Book In Progress: Lyric Thinking: Poetry, Selfhood, Modernity


My current book project, "Lyric Thinking: Poetry, Selfhood, Modernity," argues for the central importance of lyric form and language in shaping new intellectual possibilities for the self in the early modern period and beyond. Drawing together scholarship on theories of mind, cognition and meditation with a complex literary history of lyric's foundational encounters with other genres, particularly the epic, the book connects the cultural fortunes of poetry to the lyric's ability to interrogate, analyze, meditate, and engage in non-propositional mental processes.

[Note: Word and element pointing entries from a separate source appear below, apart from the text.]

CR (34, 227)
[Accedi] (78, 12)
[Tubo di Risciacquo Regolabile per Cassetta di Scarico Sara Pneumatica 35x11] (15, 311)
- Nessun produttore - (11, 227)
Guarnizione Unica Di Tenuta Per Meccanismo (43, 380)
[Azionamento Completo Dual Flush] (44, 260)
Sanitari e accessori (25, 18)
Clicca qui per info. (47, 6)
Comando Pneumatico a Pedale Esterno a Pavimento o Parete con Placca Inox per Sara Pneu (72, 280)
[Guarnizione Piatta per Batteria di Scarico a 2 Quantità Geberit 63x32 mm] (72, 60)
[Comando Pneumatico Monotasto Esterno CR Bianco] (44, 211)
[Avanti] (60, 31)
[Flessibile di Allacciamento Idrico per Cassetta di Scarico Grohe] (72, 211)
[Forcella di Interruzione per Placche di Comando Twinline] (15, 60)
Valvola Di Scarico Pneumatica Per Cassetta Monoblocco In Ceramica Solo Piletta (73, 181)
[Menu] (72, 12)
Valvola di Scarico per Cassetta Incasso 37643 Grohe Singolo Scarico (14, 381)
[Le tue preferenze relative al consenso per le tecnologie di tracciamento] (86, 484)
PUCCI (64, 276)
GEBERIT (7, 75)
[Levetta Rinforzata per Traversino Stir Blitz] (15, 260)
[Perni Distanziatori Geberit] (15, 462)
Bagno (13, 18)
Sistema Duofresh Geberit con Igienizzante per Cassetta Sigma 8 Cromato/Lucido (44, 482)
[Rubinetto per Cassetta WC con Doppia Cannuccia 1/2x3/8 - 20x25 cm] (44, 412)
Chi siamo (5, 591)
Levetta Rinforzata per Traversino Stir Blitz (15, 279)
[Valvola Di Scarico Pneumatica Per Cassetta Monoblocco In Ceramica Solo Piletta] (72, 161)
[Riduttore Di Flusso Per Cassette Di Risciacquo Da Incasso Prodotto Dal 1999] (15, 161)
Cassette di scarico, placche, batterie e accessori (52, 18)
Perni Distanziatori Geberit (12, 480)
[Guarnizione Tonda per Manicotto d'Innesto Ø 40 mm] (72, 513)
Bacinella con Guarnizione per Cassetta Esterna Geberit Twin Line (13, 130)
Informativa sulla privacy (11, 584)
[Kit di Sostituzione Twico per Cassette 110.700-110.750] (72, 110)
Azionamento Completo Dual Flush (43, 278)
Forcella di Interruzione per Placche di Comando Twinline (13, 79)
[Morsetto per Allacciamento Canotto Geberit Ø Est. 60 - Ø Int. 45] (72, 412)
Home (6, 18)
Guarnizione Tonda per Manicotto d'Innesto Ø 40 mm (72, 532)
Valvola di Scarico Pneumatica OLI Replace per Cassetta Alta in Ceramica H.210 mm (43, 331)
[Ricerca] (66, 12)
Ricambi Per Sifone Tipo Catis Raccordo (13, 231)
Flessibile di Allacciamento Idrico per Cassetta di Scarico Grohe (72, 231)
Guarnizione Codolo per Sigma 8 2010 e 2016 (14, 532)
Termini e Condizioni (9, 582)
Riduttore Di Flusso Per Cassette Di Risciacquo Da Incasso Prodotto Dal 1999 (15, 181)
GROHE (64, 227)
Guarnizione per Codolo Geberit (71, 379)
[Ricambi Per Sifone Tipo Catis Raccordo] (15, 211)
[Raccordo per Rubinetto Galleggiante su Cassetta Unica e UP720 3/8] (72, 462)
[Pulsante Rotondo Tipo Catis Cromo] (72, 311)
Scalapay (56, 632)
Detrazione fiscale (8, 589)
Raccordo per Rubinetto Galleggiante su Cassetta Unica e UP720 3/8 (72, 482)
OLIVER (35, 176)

These include complex tasks of abstract reasoning through symbolic figuration, anti-teleological reflections on temporality and historicity, intimations of embodied cognition, and an embrace of contingency, which, I suggest, anticipate the epistemological shifts associated with modernity. The book thus makes an intervention into the ancient quarrel between poetry and philosophy by suggesting how the seemingly unphilosophical modes of thinking celebrated in the lyric paradoxically enable philosophical reorientations—facilitating, for instance, the rise of the New Science and conceptions of individual agency. At the same time, it sharply revises a well-worn narrative about the Renaissance discovery of the individual to reconsider how lyric thinking—manifested in the immense popularity of the lyric as a genre after Petrarch—may have been instrumental in crafting the modern vision of a radically relational self, caught between solitude and sociality.